Frequently, big bombs in movies are bad news for the planet (there’s that “destroyer of worlds” thing again). But in Armageddon, a group of oil drillers (?) train to become astronauts (?) so they can fly to an approaching asteroid and plant a powerful (if malfunction-prone) nuke deep in its core so it’ll split in half and spare Earth from, uh, Armageddon. Never mind that in real life, blowing up a nuke in the middle of an asteroid would not actually do that.

The Core — which is basically Armageddon but “down” instead of “up” and even dumber, if you can believe it — is another movie in which big ol’ bombs save the world instead of blowing it to bits. When Earth’s molten core stops spinning, the magnetic field disappears, leaving the planet open to devastating solar radiation. A team of scientists, including Aaron Eckhart, Hilary Swank, and Stanley Tucci, make their way into the depths of the planet, where they need to detonate five 200-megaton explosive devices to jump-start the core.

Armageddon and The Core’s big bombs are outliers.

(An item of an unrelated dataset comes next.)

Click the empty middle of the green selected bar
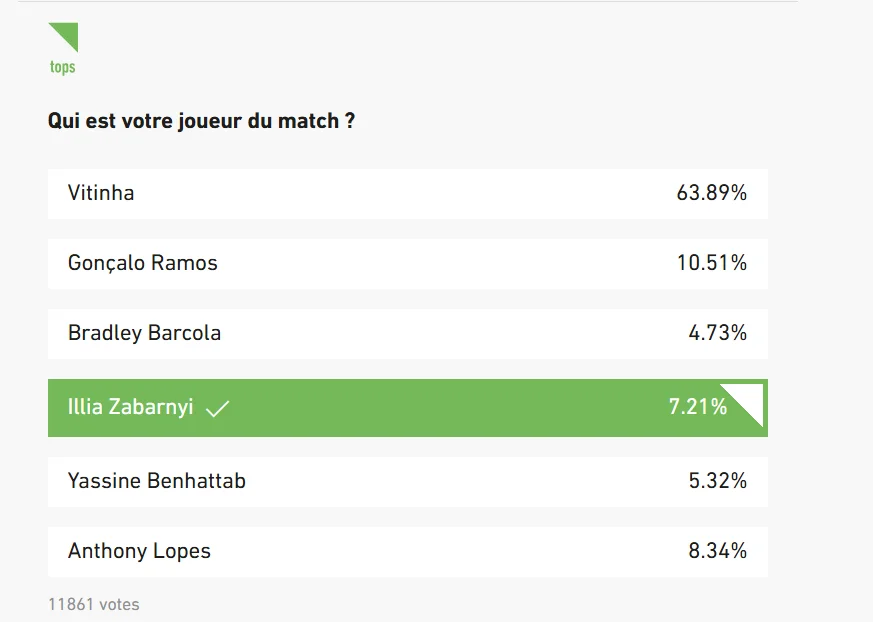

Most bombs in movies are bad, and the many bombs that go off in the sci-fi disaster film The Day the Earth Caught Fire are bad news in a novel way: The many, many U.S. and Soviet bomb tests throw the planet off its axis and out of orbit, sending it slowly toward the Sun where everyone will burn up. The only solution? To … blow up a good chunk of Earth’s entire nuclear arsenal in Siberia to set the planet back on course. So I guess the big bombs save the day in this one, too, but it was their fault to begin with.

After the original movie revealed that Charleton Heston’s astronaut had been stranded not on an alien world ruled by gorillas, chimpanzees, and orangutans but instead on Earth far in the future, the second Planet of the Apes film ends with the destruction of said ape-filled planet. We learn that while most humans are basically mute cattle, some mutated, telekinetic humans survived a long-ago nuclear apocalypse and currently live underground in the ruins of New York City. When the ape armies track them down, the mutants attempt to end it all by detonating the AΩ doomsday bomb they worship — a device so powerful it can destroy the whole world. And, well, there’s a reason all the Apes movies after this were time-traveling prequels.

There are big bombs and then there’s the bomb in Sunshine, which has a mass equivalent to Manhattan Island, took half of all the fissile material on Earth to build, and is actually the second such bomb humanity made in an attempt to stop the sun from dying out. So unfortunately for Oppenheimer, the atomic bomb is far, far from the biggest bomb Cillian Murphy has created.